Em outros trabalhos continuei focando na parte de arte, principalmente modelagem 3D. Trabalhei até em maquetes digitais para arquitetura, criando modelos de móveis e casas. Ao mesmo tempo, nos projetos da faculdade trabalhava mais com o game design, level design, e desenvolvendo as narrativas dos jogos.
Mudando de Carreira
Apesar de gostar de ver as coisas que eu criava ganharem vida, eu sentia falta de um senso de propósito e de impacto social no meu trabalho. Naquela época, não me passava pela cabeça o quanto jogos de fato ajudam pessoas a superar depressão, solidão, e uma série de outras situações difíceis (mesmo tendo visto como eles me ajudaram em muitos momentos da vida). Então, buscando trabalhar com algo que acreditava ter mais chances de “mudar o mundo”, mudei a graduação para jornalismo.
Mesmo com a mudança, sempre olhei para a criação de jogos com carinho, algo que ainda gostava de fazer mas que tinha ficado de lado. Trabalhando com comunicação em diversas agências, empresas e ONGs, experimentei com diferentes formatos para contar histórias (que é pauta para um outro post). Com o tempo, comecei a estudar mais sobre projetos que usam jogos como ferramentas de impacto social. Conheci iniciativas como a Games for Change e jogos como o Alpha Beat Cancer, e inclusive foquei minha pesquisa da pós-graduação em Mídia, Política e Sociedade nessa área. Mas foi recentemente, com uma nova era de jogos para navegadores, que as duas coisas voltaram a se conectar no meu trabalho.
Conectando os Pontos
Em 2023, trabalhando na Internet Society, me juntei a um time que promoveu a campanha OurNet, que fala sobre os riscos da fragmentação da Internet e mostra como esse processo já está acontecendo. Além dos textos e vídeos explicativos, queríamos passar a mensagem de uma forma que só os jogos conseguem: promovendo uma experiência.
Fiquei responsável por liderar o desenvolvimento desse jogo. Criei uma ideia de narrativa e de jogabilidade, e definimos que queríamos um jogo para navegador que fosse rápido e fácil de acessar e jogar para qualquer pessoa conectada à Internet. Para desenvolver o jogo contratamos a Ludact, uma empresa brasileira que tinha experiência no formato que buscávamos.
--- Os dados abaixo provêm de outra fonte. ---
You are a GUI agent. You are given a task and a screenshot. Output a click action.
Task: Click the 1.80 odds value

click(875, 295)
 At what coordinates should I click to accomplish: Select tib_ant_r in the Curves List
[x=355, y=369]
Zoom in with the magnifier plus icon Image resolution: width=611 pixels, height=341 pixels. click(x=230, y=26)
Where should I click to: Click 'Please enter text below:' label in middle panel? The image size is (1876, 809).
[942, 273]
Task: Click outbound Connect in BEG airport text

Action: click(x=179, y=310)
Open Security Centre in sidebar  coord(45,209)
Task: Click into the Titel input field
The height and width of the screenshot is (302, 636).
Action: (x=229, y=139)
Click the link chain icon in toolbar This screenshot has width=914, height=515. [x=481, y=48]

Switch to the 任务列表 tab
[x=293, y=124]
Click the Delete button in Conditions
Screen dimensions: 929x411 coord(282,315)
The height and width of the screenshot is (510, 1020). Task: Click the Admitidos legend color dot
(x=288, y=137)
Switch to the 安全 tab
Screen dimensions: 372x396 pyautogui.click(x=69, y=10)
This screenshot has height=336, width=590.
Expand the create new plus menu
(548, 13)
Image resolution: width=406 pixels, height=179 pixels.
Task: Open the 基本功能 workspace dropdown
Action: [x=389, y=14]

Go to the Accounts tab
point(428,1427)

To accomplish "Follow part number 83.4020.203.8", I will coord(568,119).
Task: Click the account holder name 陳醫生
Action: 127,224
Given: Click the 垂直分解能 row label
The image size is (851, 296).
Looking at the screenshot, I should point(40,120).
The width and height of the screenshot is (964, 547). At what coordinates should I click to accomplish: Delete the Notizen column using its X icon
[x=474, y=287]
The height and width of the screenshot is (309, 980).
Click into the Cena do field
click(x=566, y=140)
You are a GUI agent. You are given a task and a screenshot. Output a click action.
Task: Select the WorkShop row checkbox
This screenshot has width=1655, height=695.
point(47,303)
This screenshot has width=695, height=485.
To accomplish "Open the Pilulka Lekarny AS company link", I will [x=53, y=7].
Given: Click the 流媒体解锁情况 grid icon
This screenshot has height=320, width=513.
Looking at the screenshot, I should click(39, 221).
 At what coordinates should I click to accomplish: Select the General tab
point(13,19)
Disso saiu o InterNot, jogo que foi parte da campanha de 2023 e que continua no ar. Uma experiência de cerca de 10 minutos do começo ao fim, ele coloca o jogador no papel de uma viajante que tenta executar tarefas simples na Internet enquanto visita diferentes países, e em cada um deles encontra uma barreira diferente.
Experiências Comunicam
Em mais de uma ocasião me perguntei se tinha feito a escolha certa. Depois de muitos anos de debates internos, percebi o que as duas carreiras têm em comum: a comunicação. O produto final de um trabalho jornalístico tem como objetivo informar, comunicar algo de relevância pública a um grupo de pessoas. Os jogos visam entreter, mas esse entretenimento também comunica.
Jogos, além de serem uma forma de arte, são uma ferramenta poderosa justamente por poder passar experiências. São um sistema de regras estabelecidas que podem simular tomadas de decisão ou consequências sem os riscos reais, e muitas vezes (mas não necessariamente) de uma maneira divertida. Hoje, esse conhecimento me dá liberdade para criar em mais um meio, e estou ansioso pelo próximo jogo.